For the past two years, lenders have held their own well, staving off the side effects of lower oil prices. That has included a drop in lending to small and medium-sized businesses as well as a diminishing demand for debt and other financial services.
To boot, the banks have been contending with lower margins because of a long period of record-low interest rates since the financial crisis. That means the profit they make on giving out loans is razor thin.
Now, they will also have to deal with the decision by Britain to exit the European Union. The consequences could include a bigger slowdown in global economic growth and could keep a lid on both oil prices as demand withers and US interest rates if the Federal Reserve decides that global outlook is too murky to raise them.
UAE banks also appear to have the GCC’s highest exposure to European trade, investment and bank deposits, according to the Egyptian investment bank EFG Hermes.
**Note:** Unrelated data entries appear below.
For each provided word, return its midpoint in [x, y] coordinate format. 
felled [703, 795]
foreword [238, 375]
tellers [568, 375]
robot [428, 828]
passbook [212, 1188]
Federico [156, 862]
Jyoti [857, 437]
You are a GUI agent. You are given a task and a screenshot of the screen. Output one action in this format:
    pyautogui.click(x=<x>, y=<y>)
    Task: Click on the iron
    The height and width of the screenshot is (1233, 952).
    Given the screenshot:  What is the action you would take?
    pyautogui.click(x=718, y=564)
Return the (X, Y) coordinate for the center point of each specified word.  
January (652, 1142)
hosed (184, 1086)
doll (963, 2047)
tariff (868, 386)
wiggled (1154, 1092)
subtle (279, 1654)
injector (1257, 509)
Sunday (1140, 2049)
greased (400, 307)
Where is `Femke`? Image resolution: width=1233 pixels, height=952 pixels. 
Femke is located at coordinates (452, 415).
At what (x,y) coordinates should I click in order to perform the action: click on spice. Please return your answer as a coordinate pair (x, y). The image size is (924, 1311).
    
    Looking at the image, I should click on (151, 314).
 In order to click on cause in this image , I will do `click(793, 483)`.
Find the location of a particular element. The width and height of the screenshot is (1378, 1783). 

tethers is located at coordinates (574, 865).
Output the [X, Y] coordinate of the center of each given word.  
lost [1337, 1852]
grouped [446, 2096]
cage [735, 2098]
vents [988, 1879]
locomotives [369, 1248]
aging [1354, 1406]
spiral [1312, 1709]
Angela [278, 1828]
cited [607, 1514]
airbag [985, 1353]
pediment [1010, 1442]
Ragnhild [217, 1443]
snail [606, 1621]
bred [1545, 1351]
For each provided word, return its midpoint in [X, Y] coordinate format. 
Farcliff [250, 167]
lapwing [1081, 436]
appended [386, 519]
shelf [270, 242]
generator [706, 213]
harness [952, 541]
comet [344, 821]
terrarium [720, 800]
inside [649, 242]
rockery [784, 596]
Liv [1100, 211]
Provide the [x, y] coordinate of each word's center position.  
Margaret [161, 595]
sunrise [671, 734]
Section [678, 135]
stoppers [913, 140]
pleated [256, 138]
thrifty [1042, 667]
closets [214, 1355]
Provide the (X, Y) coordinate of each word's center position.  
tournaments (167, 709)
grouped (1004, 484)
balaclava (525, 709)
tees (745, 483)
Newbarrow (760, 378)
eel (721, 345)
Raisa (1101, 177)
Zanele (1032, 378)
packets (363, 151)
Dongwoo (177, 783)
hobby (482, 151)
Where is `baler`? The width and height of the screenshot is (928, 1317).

The “UAE appears relatively more exposed to Brexit via trade, real estimate investment and tourist flows from the UK”, analysts led by Murad Ansari wrote. “Among UAE banks, NBAD appears most exposed with about 20 per cent of its deposits emanating from Europe.”
Still, most analysts agree that it is too early to tell how the UAE will be affected as global economic and financial policymakers are largely yet to respond to the Brexit decision.
It’s not all doom and gloom for UAE banks, though, and the announcement earlier in the month that National Bank of Abu Dhabi and its biggest rival in the emirate, FGB, were in merger talks, has given some reason to be optimistic.
A merger between the banks would create the Middle East’s biggest lender and one that is strong in corporate and retail banking, analysts said.
It’s a combination that would also help improve profitability in a crowded industry, especially at a time when lower oil prices are hampering growth prospects.
The combined bank would hold assets of Dh627 billion. Qatar National Bank is currently the region’s biggest lender, with total assets at the end of March of 550bn Qatari riyals (Dh554.83bn).
More than 50 banks and financial institutions serve 9 million customers in the UAE, making it one of the most crowded banking markets in the region. A combination of NBAD and FGB would be the biggest banking merger in the UAE since Emirates Bank International and the National Bank of Dubai joined in 2007 to create Emirates NBD.
Many in the banking sector have long urged consolidation in the industry to make it more efficient and profitable.
“We believe consolidation would be positive for UAE banks,” said Waleed Mohsin, a Dubai-based analyst at Goldman Sachs. “This is especially true given the fragmented nature of the market and the current challenging macro environment.”
Investors have been bullish on NBAD shares since the talks of the merger. Those gains have outpaced the performance of bank shares as a whole as well as country’s two main benchmark stock indexes.
Shares of NBAD had gained 15.5 per cent this year, up until yesterday, versus a 2.4 per cent drop in Standard & Poor’s UAE Bank index.
Dubai’s benchmark has increased by 4.2 per cent so far this year and Abu Dhabi’s is up by 2.3 per cent.